DOCUMENT EXTRACT |
100 Days into Groupon

100 days ago, Groupon bought Obtiva. I am happy to report that my favorite aspects of Obtiva are still alive and well. This is thanks to the hard work and support of both former Obtivians and awesome Grouponers.

My favorites aspects:

Not long after the acquisition, we carved out some space for what I referred to as an “engineering lounge”, but was soon renamed The Obtiva Memorial Library. We missed our bean bag chairs, our bookshelves, and a quiet room to relax, think, and possibly strum a guitar. The library isn’t completed yet, but the plans are drawn and the room has been set aside.

One of the first worries that people had when they were told about the acquisition was that Geekfest would have to stop. Not only has it happened more consistently than ever, attendance has often double or tripled our old numbers. It’s still a great place for both practicing talks and hearing from thought leaders. And, more than ever, it is open to the surrounding community. As always, lunch is free for all.

DATA UNDER STUDY |
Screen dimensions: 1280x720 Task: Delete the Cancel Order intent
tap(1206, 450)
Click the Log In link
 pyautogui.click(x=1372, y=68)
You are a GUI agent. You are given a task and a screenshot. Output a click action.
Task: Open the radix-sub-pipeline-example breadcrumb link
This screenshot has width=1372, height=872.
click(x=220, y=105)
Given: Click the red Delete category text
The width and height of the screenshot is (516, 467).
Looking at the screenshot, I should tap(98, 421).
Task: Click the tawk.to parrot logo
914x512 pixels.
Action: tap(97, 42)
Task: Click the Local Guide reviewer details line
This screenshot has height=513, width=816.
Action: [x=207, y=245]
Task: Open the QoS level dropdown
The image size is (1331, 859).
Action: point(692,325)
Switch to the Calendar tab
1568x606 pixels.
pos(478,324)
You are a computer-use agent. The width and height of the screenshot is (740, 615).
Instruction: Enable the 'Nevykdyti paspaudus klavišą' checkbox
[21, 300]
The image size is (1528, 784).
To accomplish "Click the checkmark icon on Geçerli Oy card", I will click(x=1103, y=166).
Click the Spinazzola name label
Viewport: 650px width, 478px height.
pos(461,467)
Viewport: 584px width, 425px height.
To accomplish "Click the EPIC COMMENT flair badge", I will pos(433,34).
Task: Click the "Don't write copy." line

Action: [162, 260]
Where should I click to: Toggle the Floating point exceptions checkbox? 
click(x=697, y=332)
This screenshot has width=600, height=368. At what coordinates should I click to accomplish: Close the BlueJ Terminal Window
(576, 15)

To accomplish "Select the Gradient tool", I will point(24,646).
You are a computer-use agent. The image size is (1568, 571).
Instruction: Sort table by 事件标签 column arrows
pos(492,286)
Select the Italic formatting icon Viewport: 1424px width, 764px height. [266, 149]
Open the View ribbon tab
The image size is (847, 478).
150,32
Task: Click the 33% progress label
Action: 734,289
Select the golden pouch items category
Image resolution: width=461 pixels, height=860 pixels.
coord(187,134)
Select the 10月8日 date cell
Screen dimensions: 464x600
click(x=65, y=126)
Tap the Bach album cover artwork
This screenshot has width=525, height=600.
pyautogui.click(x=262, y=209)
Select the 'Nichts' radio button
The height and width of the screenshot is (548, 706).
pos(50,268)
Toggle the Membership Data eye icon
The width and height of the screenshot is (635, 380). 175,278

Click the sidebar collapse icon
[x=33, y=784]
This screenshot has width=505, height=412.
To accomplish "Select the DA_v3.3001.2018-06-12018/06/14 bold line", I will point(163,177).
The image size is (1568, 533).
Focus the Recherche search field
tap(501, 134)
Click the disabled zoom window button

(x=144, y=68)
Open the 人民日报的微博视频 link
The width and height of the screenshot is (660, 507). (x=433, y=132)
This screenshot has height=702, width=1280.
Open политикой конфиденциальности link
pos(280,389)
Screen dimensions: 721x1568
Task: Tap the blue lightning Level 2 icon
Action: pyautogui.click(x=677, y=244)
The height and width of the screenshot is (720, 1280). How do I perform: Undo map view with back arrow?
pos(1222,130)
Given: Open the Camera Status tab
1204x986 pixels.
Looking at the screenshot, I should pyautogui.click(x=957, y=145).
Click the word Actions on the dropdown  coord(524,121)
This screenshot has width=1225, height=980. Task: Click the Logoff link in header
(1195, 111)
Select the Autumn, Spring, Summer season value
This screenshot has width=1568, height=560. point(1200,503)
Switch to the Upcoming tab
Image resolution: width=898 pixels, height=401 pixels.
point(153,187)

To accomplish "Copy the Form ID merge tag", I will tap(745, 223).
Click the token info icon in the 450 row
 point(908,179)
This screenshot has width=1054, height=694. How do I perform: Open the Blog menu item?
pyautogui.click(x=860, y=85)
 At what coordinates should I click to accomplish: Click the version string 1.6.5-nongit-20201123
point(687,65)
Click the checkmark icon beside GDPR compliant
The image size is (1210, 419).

TASK LIST |
1) In the post about Obtiva's first 100 days at Groupon, what was the "engineering lounge" soon renamed?
2) Carry on the post about Obtiva's first 100 days at Groupon from where it ends.
The lines have no connection to the post about Obtiva's first 100 days at Groupon.

RESULTS OF THE TASKS |
1) The Obtiva Memorial Library.

2)
Our Apprenticeship Program was another key asset that we brought with us from Obtiva. We’ve maintained a nearly identical structure for the program initially in order to reduce the number of variables. Once we see it stabilize at Groupon, we’ll continue its adaptation. We brought in our first apprentice last month, and we’re actively seeking our next apprentices right now.

Software Craftsmanship North America is happening for the 3rd year in a row. The existence of this conference still boggles my mind. Kevin Taylor has led the charge this year. Groupon will have a big presence at the conference, and the speaker line-up should be the best yet.